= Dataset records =
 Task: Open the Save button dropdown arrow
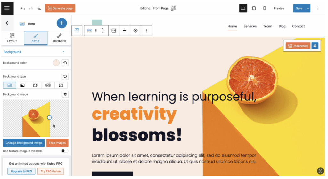coord(308,8)
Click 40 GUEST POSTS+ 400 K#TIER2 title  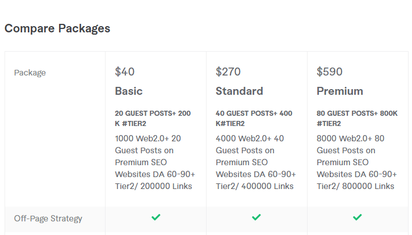coord(253,118)
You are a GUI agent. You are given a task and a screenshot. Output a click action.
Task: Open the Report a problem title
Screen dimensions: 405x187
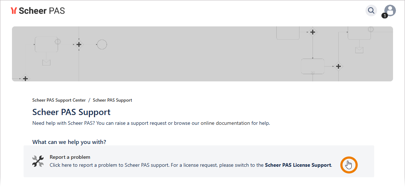pos(70,157)
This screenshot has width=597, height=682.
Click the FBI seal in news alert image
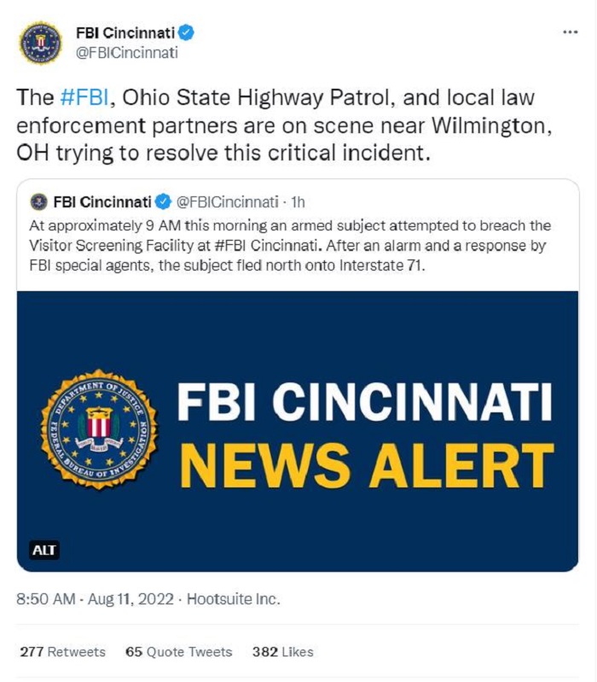click(100, 429)
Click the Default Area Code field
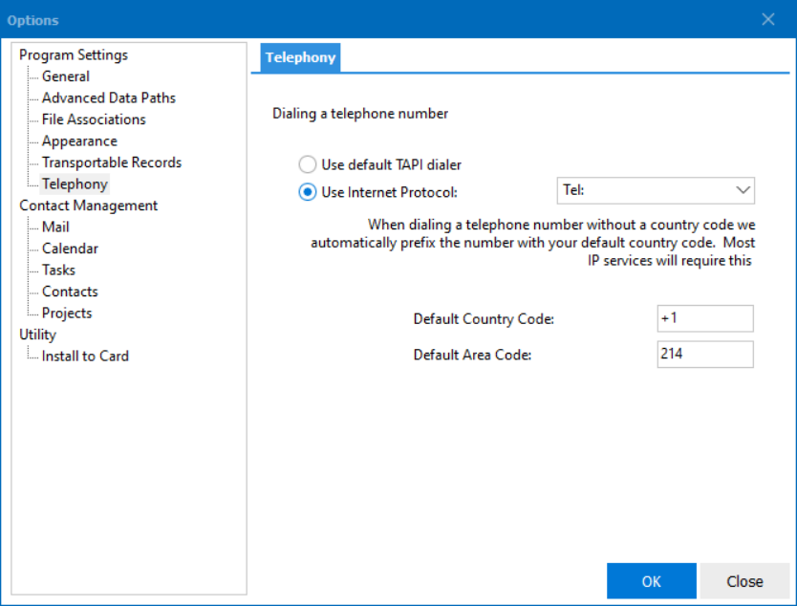Image resolution: width=797 pixels, height=606 pixels. click(x=705, y=354)
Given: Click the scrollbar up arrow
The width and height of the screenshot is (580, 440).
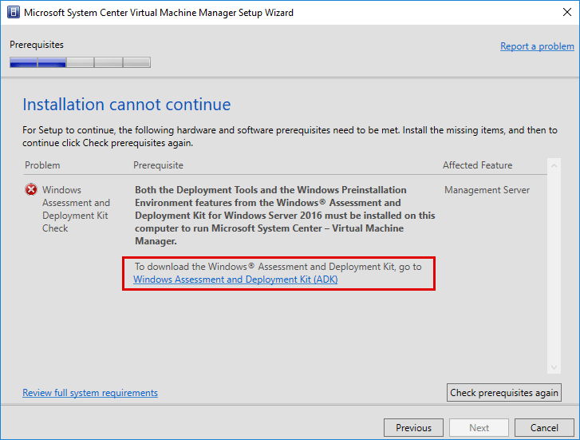Looking at the screenshot, I should tap(554, 165).
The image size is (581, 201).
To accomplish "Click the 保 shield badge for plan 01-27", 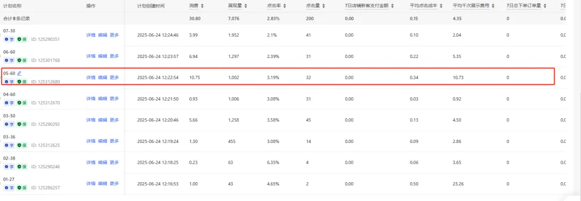I will 22,188.
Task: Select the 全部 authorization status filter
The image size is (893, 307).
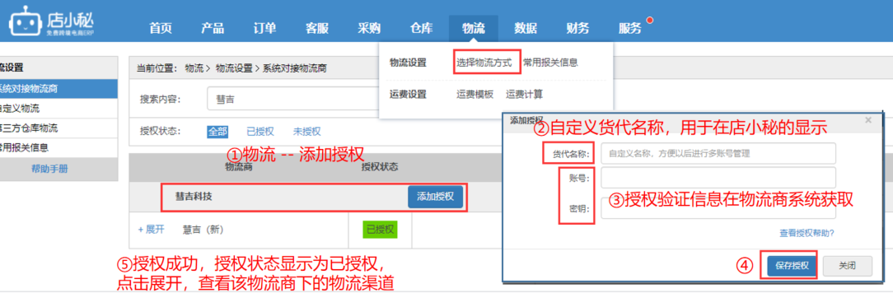Action: (x=217, y=132)
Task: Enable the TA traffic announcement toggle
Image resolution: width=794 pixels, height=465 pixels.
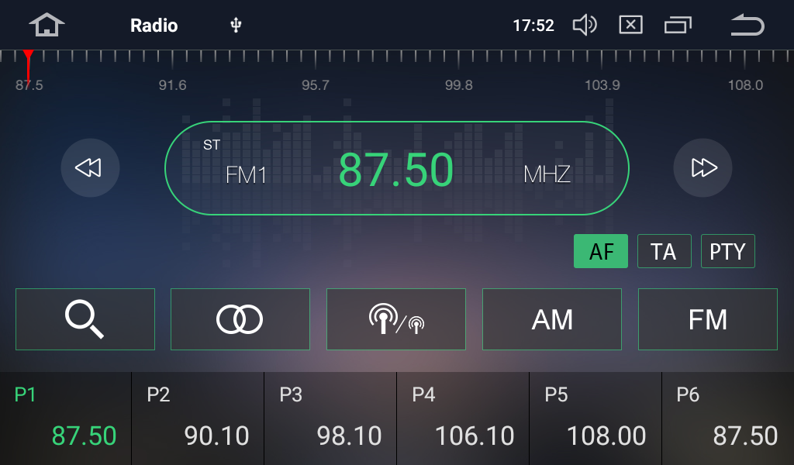Action: pyautogui.click(x=664, y=252)
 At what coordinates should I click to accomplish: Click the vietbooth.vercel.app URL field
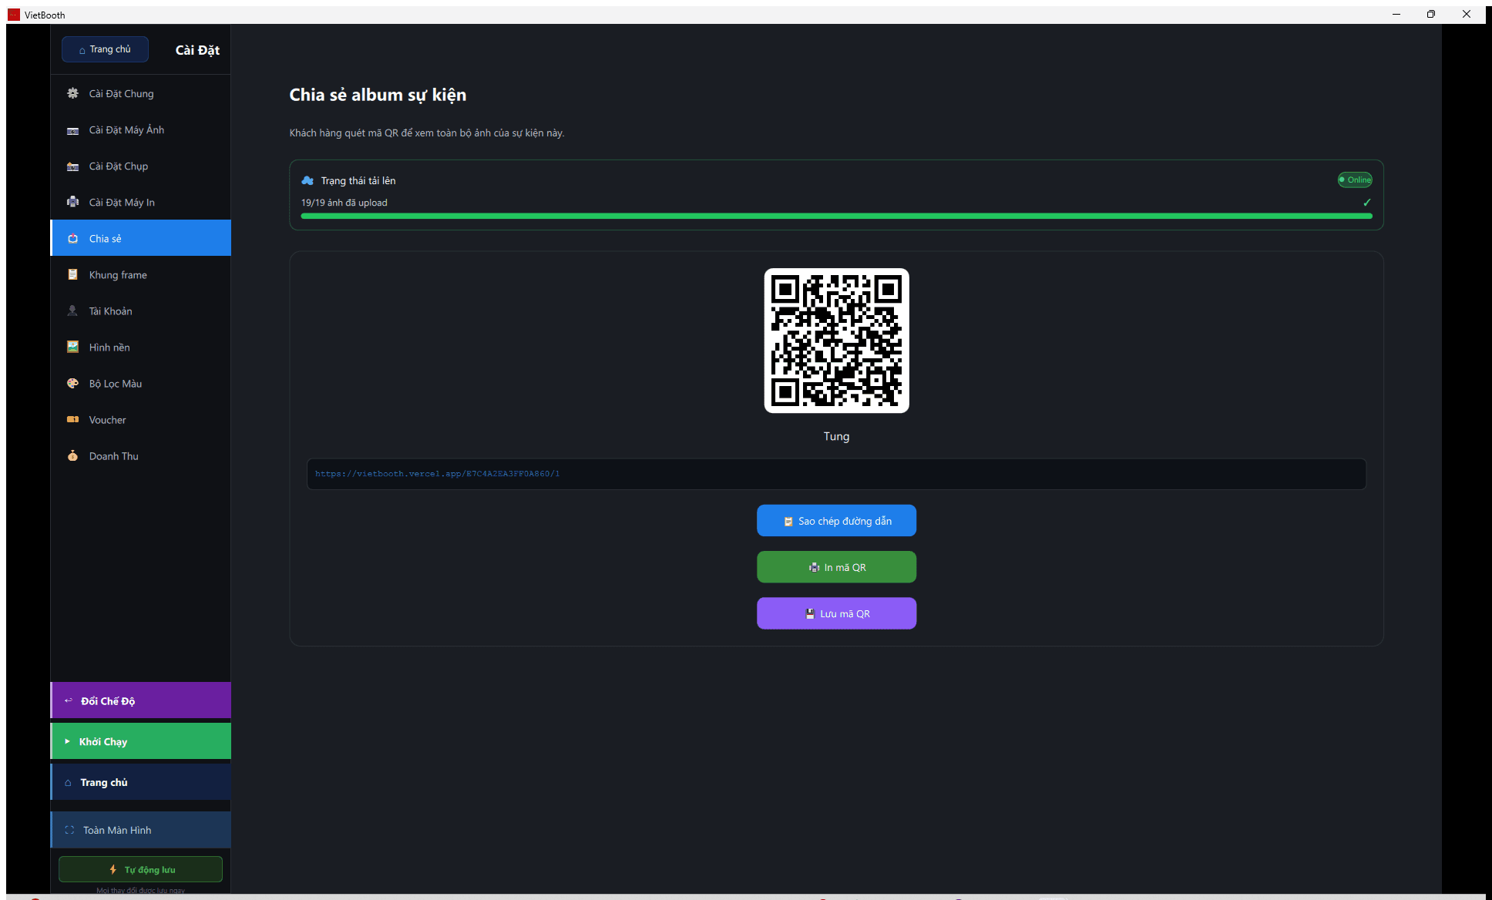(836, 474)
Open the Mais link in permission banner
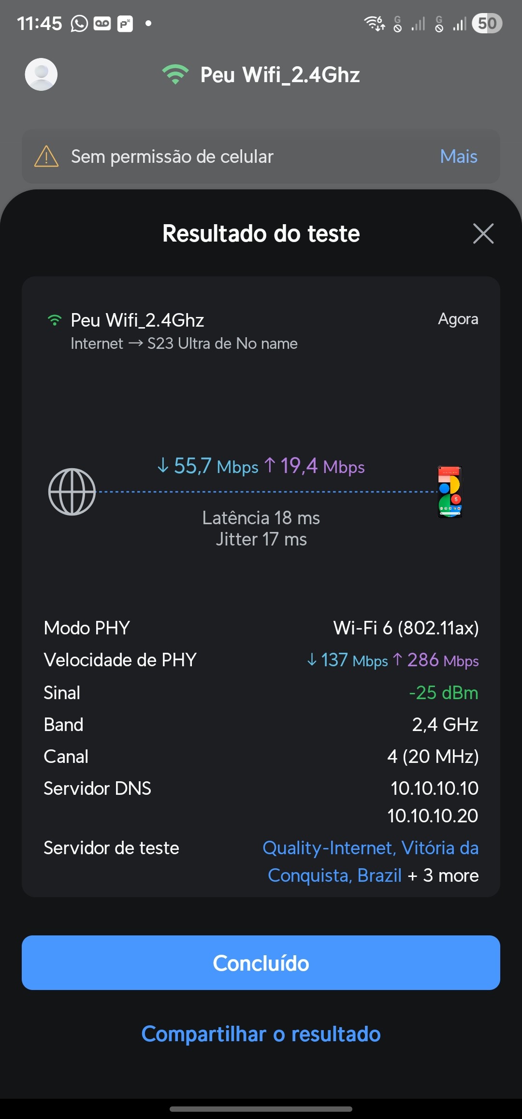The width and height of the screenshot is (522, 1119). [x=458, y=157]
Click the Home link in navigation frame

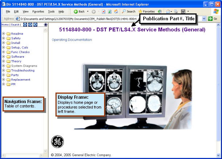pos(5,25)
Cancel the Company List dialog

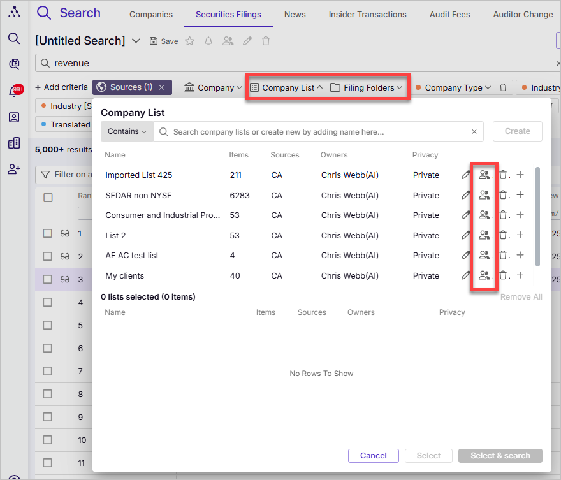pyautogui.click(x=373, y=455)
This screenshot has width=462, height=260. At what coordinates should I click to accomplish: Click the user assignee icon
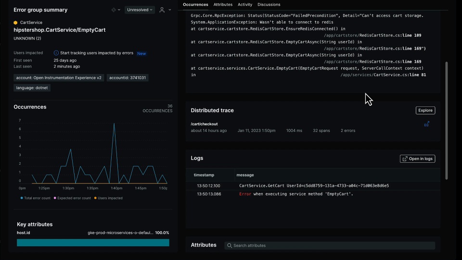(162, 10)
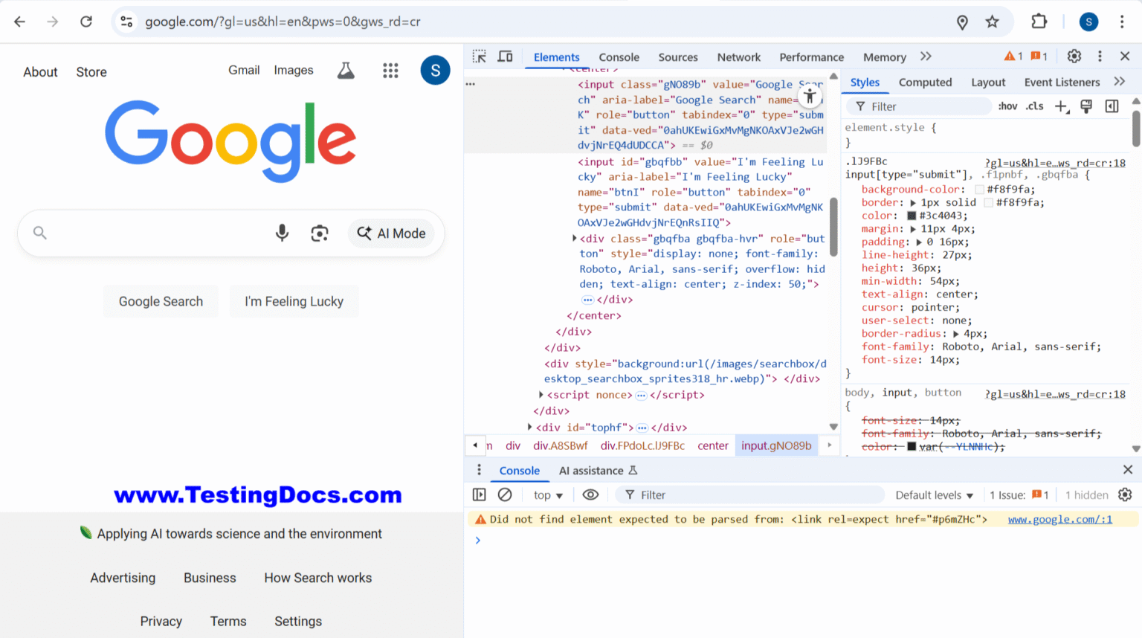
Task: Toggle the device emulation toolbar
Action: (x=506, y=57)
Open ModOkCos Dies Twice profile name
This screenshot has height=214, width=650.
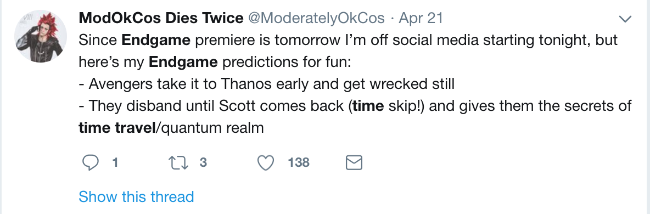click(161, 18)
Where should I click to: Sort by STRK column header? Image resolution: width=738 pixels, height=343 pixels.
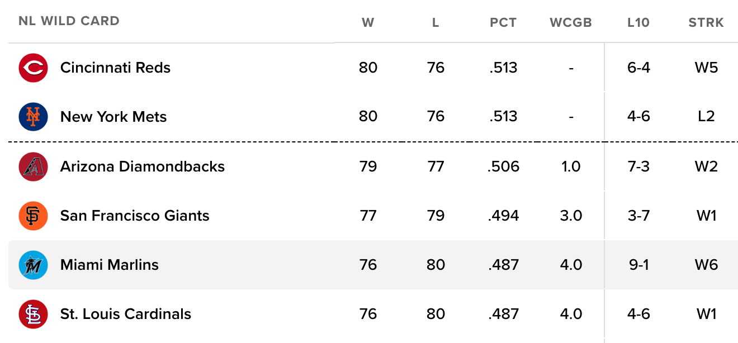click(x=706, y=23)
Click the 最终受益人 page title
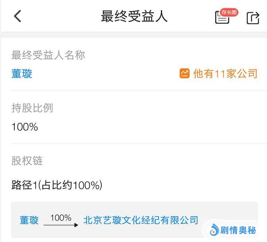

= Problem to solve =
In the records above, find the line containing "Click the FBI seal in news alert image" and the line containing "The image size is (581, 201).", then give both of them again word for word along with every line between. Omit any pictures.

= Reply =
Click the FBI seal in news alert image
click(100, 429)
Click the Default Area Code field
Image resolution: width=797 pixels, height=606 pixels. click(x=705, y=354)
Given: Click the scrollbar up arrow
The width and height of the screenshot is (580, 440).
Looking at the screenshot, I should tap(554, 165).
The image size is (581, 201).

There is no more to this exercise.